Flu is caused by an influenza virus. Here are some key facts about it. Most people get the flu when they breathe in tiny airborne droplets from the coughs or sneezes of someone who has the flu. You can also catch the flu if you touch something with the virus on it, and then touch your mouth, nose, or eyes.

Sometimes, you can get a virus that makes you throw up or have diarrhea. Some people call this the “stomach flu.” This is a misleading name because this virus is not the actual flu that mostly affects your nose, throat, and lungs.

Is It Flu? The symptoms

You have sudden fever, aches, chills, tiredness, sudden onset, coughing, sneezing and sore throat

Know the flu F.A.C.T.S.






Fever – (100°F or greater)

Aches — While it is normal to feel body aches from physical overexertion, body aches that are sudden and unexplained can be a sign of the flu.

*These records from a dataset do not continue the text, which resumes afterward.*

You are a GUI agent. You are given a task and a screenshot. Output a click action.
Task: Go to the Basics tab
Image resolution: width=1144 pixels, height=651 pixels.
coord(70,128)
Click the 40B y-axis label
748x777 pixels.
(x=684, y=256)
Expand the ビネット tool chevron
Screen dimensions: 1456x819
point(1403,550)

Chills — Chills and shivering are normal as your body reacts to a cold environment. Chills unrelated to environment can be a sign of the flu.

Tiredness — It is normal to feel tired at the end of a long day or when you don’t get adequate sleep, but unexplained tiredness can be a sign of the flu.

Sneezing — A symptom of a cold and the flu, sneezing spreads viruses through droplets in the air. Try to sneeze into a tissue and then wash your hands to reduce the spread of the viruses.

Prescription flu medicines can shorten the duration of the flu if taken within 48 hours of first symptoms.

Flu prevention

  • Wash your hands to prevent flu

The flu virus can spread by direct contact, such as sharing drinks, or through indirect contact, such as when an infected co-worker sneezes or touches an object like the lunchroom microwave door. The influenza virus can live for 2 to 8 hours on surfaces. Wash your hands often with soap and water. If soap and water are not available, use an alcohol-based hand rub.

  • Cough or sneeze into a tissue

When you sneeze or cough, cover your nose and mouth with a tissue (not your hands), and be sure to throw the tissue away immediately. Hand sanitizer can also help. Try to avoid touching your eyes, nose, or mouth to keep germs away.

  • Get your flu shot

Good preventive health habits, an annual vaccine, and prescription flu medicines can help keep you and your family flu-free all year-long!

DISCLAIMER: The information presented here does not replace the advice of your healthcare team. Please talk with your healthcare team about your medical condition and treatment.